__The request__
Reproduce the lines from the line with "Task: Open the Windows Start menu" to the line with "pyautogui.click(x=252, y=354)", switching "search field" to "search box" and leaving all else unchanged.

__Dataset records__

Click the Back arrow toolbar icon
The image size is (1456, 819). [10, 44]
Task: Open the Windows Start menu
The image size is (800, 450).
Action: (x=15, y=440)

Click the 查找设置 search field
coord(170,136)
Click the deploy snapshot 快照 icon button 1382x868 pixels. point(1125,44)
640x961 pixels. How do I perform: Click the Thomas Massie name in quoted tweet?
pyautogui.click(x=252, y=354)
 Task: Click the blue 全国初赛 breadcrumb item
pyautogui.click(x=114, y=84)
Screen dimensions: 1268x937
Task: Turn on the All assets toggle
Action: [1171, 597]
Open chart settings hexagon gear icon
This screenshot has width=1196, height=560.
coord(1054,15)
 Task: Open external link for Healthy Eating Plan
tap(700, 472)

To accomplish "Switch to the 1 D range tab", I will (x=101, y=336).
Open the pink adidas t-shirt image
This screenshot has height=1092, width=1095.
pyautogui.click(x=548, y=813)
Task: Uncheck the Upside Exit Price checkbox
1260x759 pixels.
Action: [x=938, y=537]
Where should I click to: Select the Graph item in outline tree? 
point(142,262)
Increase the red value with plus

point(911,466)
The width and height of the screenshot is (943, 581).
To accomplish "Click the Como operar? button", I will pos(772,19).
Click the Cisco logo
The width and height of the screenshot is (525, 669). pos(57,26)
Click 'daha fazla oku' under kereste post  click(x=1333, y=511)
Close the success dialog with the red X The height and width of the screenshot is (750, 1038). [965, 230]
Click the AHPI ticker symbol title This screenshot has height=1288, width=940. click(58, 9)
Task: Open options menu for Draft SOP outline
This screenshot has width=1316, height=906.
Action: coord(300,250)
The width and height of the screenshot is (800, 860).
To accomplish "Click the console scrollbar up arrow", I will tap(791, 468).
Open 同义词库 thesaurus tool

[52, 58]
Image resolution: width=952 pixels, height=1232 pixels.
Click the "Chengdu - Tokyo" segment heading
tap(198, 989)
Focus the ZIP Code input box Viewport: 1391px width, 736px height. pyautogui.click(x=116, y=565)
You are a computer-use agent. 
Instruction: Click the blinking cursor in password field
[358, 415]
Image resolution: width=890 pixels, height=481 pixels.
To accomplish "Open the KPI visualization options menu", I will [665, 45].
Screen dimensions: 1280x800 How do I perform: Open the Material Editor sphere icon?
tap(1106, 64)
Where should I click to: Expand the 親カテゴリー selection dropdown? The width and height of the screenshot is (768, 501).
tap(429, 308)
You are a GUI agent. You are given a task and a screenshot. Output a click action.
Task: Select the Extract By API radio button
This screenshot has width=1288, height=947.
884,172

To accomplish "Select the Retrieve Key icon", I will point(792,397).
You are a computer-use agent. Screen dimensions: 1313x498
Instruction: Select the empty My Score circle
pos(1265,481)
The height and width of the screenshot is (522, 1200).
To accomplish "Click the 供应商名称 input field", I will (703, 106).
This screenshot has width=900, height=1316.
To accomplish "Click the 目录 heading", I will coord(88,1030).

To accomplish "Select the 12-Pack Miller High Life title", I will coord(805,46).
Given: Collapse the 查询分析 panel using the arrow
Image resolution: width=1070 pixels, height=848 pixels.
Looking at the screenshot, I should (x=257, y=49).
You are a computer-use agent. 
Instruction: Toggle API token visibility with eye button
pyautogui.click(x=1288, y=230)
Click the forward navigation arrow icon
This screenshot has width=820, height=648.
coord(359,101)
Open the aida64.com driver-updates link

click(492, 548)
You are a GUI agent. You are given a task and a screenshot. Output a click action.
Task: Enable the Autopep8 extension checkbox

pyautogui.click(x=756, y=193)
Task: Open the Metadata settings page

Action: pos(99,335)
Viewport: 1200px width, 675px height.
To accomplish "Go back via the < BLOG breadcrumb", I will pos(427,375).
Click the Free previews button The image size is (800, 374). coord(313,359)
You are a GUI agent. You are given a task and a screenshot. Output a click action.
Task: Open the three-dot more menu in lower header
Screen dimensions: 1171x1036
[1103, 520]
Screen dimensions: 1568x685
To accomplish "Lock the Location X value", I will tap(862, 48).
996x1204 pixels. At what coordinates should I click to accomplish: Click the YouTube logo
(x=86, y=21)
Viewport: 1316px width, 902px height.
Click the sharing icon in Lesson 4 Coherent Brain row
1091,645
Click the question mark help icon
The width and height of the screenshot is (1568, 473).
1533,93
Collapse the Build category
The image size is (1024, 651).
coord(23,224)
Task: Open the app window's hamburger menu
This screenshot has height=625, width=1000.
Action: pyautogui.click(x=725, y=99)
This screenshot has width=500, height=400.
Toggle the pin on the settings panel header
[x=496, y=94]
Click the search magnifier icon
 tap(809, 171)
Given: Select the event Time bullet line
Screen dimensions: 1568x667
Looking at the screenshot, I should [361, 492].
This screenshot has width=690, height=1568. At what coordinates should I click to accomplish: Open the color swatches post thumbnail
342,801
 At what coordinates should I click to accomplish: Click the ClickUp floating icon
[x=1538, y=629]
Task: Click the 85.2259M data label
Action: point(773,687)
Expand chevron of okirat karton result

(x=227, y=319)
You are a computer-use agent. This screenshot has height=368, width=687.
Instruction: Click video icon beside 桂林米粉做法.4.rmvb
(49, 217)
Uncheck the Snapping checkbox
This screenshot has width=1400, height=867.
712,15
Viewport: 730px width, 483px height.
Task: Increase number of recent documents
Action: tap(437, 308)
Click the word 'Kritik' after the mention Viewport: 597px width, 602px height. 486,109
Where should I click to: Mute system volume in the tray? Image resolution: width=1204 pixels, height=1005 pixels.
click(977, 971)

__The solution__
Task: Open the Windows Start menu
The image size is (800, 450).
Action: (x=15, y=440)

Click the 查找设置 search box
coord(170,136)
Click the deploy snapshot 快照 icon button 1382x868 pixels. point(1125,44)
640x961 pixels. How do I perform: Click the Thomas Massie name in quoted tweet?
pyautogui.click(x=252, y=354)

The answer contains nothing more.